Unlike rectal cancer where MRI aids response assessment, MSI-high colon cancer lacks a reliable imaging modality to confirm a pathologic complete response after neoadjuvant immunotherapy. This makes a "watch and wait" approach far more challenging and not currently recommended outside of a clinical trial.

Despite significant interest, circulating tumor DNA (ctDNA) is not yet an actionable tool for guiding the duration of maintenance immunotherapy in endometrial cancer. While studies like DuoE show ctDNA levels correlate with outcomes, there is no evidence to support using its clearance to decide when to stop treatment. It remains a prognostic, not a predictive, biomarker for this purpose.

The future of GYN oncology immunotherapy is diverging. For responsive cancers like endometrial, the focus is on refining biomarkers and overcoming resistance. For historically resistant cancers like ovarian, the strategy shifts to using combinatorial approaches (e.g., CAR-NKs, vaccines) to fundamentally alter the tumor microenvironment itself, making it more receptive to an immune response.

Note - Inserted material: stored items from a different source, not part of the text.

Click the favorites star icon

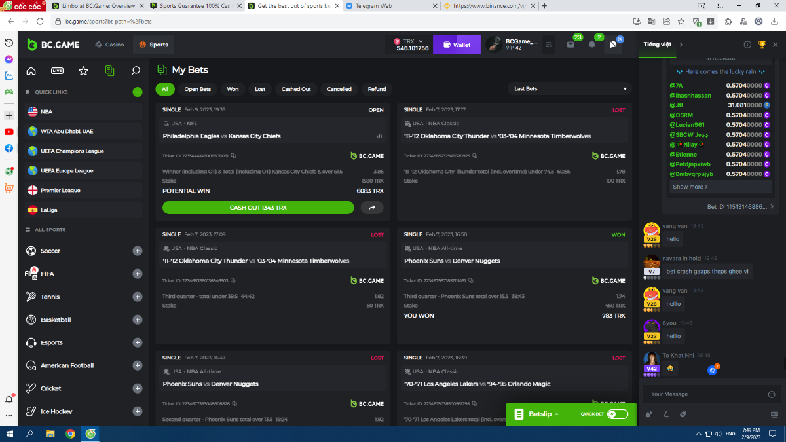83,71
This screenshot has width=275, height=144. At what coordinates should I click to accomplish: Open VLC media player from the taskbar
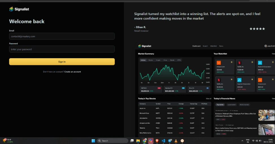[x=176, y=141]
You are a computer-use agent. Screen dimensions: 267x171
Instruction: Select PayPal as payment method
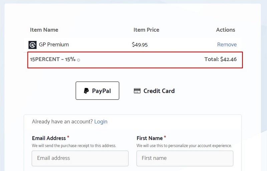pyautogui.click(x=97, y=91)
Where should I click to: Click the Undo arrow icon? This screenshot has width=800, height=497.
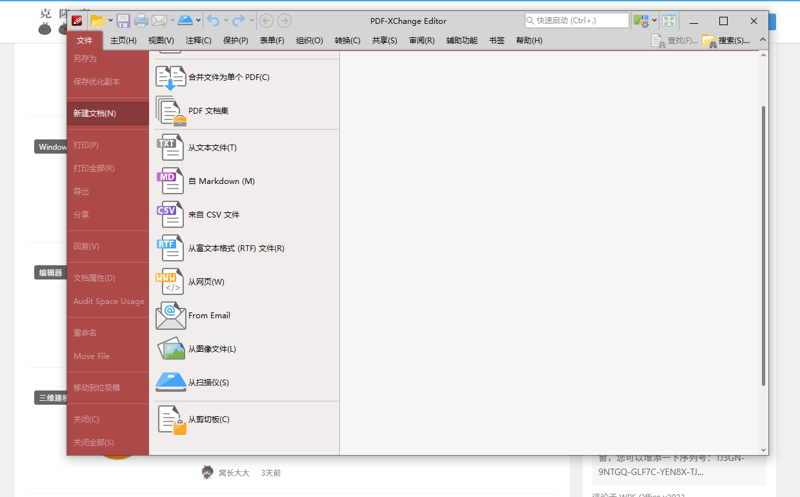pos(214,21)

For endometrial or cervical cancer patients who progress after receiving a checkpoint inhibitor, re-challenging with a single-agent immunotherapy is a less desirable approach. Emerging data suggests that a combination therapy—such as an ICI paired with a TKI like lenvatinib or a bispecific antibody—offers a more promising chance of response.

Standard cancer surgery often removes lymph nodes—the factories producing immune cells. Administering immunotherapy *before* this destructive process is critical. It arms the immune system while it is still intact and capable of mounting a powerful, targeted response against the tumor.

Disparate clinical trial results in endometrial cancer suggest a mechanistic difference between immunotherapy targets. PD-1 inhibitors (dostarlimab, pembrolizumab) have shown pronounced responses, whereas the PD-L1 inhibitor atezolizumab did not, indicating that targeting the PD-1 receptor may be a more robust strategy in GYN cancers.

Dr. Radvanyi advocates for a paradigm shift: treating almost all cancers with neoadjuvant immunotherapy immediately after diagnosis. This "kickstarts" an immune response before standard treatments like surgery and chemotherapy, which are known to be immunosuppressive, can weaken the patient's natural defenses against the tumor.

While checkpoint inhibitors are standard for dMMR endometrial cancer, a clear clinical boundary is emerging for the pMMR subgroup. Based on trial data showing no benefit for fully resected disease (e.g., B21 trial), oncologists are not offering immunotherapy to pMMR patients without measurable disease, avoiding significant toxicity without proven efficacy.

While the ATOMIC trial combined FOLFOX with atezolizumab, clinicians should not de-escalate by simply dropping oxaliplatin. Historical data suggests single-agent 5-FU is ineffective and potentially harmful in MSI-high patients, a risk that is not presumed to be overcome by adding immunotherapy.